Morning Links

Morning Links: Jazz Bagpiper Edition

Bagpipe, France, 18th century.



Emily and Mitchell Rales were the buyers who snapped up the record-breaking $11.7 million Lee Krasner painting at Sotheby’s last week. [ARTnews]

Cheng Ran and Cameron Rowland are the winners of the first Nomura Emerging Artist Award, which comes with a nice $100,000. [ARTnews]

Yoko Ono has a show this summer in Syracuse, New York—the site of her first solo show in the U.S. back in 1971. []


Peter Schjeldahl reviewed the Whitney Biennial. It would be hard to pull one indicative line. [The New Yorker]

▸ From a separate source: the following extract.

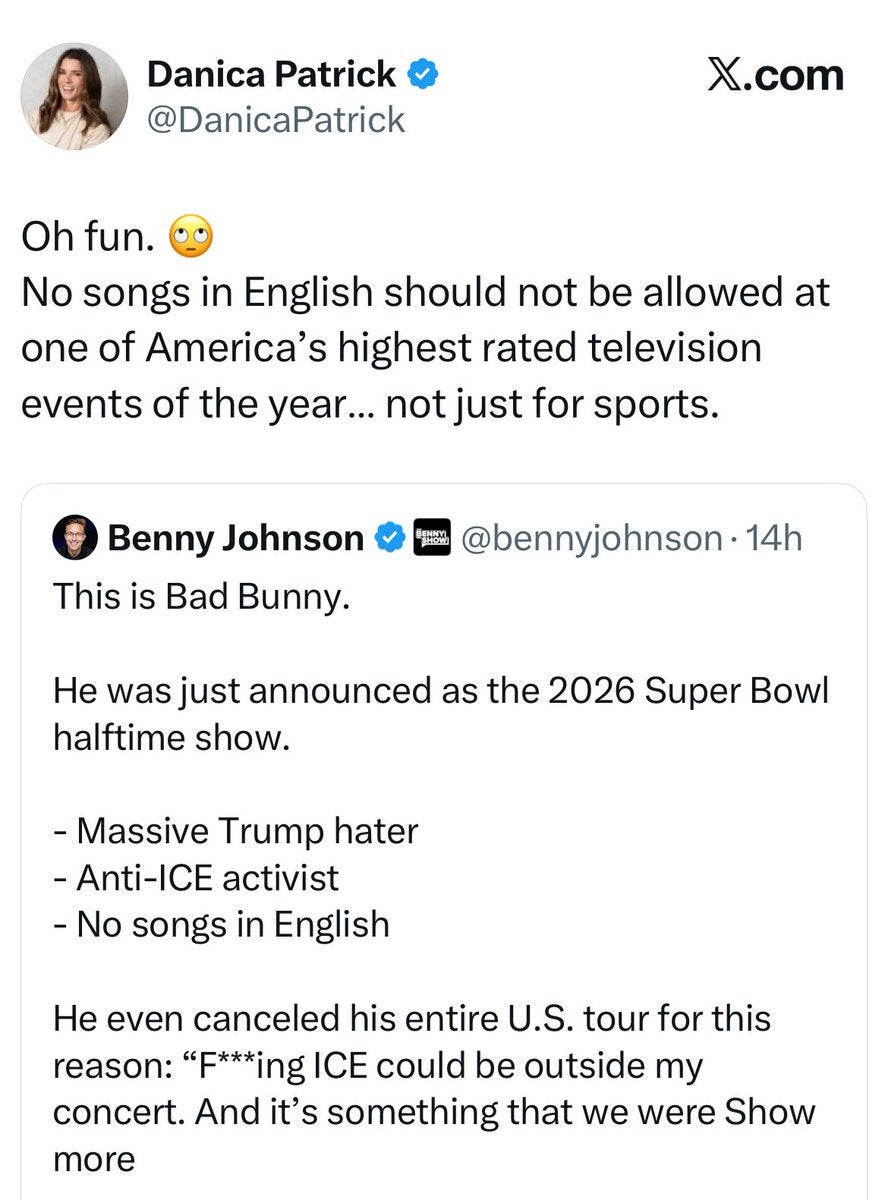Click Benny Johnson's verified checkmark badge
Screen dimensions: 888x1200
coord(388,538)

Fashion writer Hamish Bowles turns his eye to art: “I’d never been to Venice during the preview week of the Biennale, but with Venetian Heritage and Dior promising a ball at the fabled Palazzo Labia as the crowning glory of an action-packed few days, how could I resist?” [Vogue]

Jeff Koons is psyched to be in a show with Marcel Duchamp in Mexico City. [Instagram]

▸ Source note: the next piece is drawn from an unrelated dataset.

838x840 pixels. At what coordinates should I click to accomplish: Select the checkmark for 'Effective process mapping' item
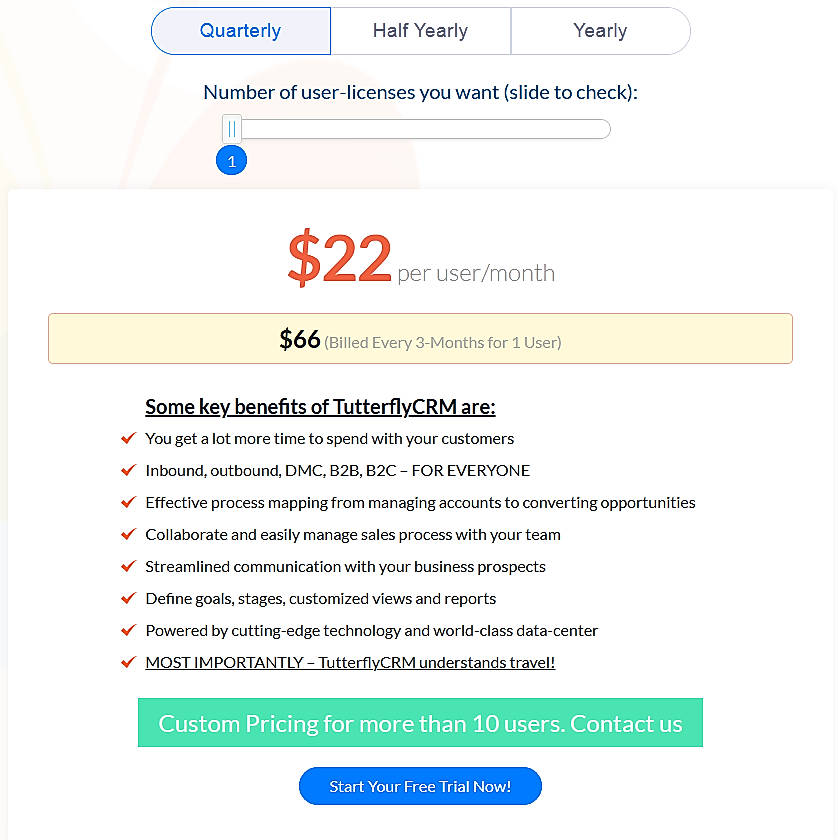click(x=128, y=502)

“Marina Abramović, Elmgreen & Dragset, and Bernard-Henri Lévy are just some of the big names involved in United Artists for Europe. Here’s why they’re taking a stand.” [The Guardian]

Art historian Brian Allen celebrates the 20th anniversary of MASS MoCA—“the museum that almost wasn’t.” [The Art Newspaper]


Here’s a homespun story about a “tiny art heist” from an exhibition in a coffee shop outside Philadelphia. “The art show, inspired by the Ambler Auto Show’s rumbling into town, took the theme ‘Planes, Trains and Automobiles’ (though at least one rebellious participant submitted paintings of boats).” []

The great archival record label Dust-to-Digital tweeted footage of jazz bagpiper Rufus Harley. Jazz bagpiper? Jazz bagpiper! [Twitter]

Someone set minimalist music by Philip Glass over footage of dancers on Soul Train. (It’s a little old but the past is ever present.) [Vimeo]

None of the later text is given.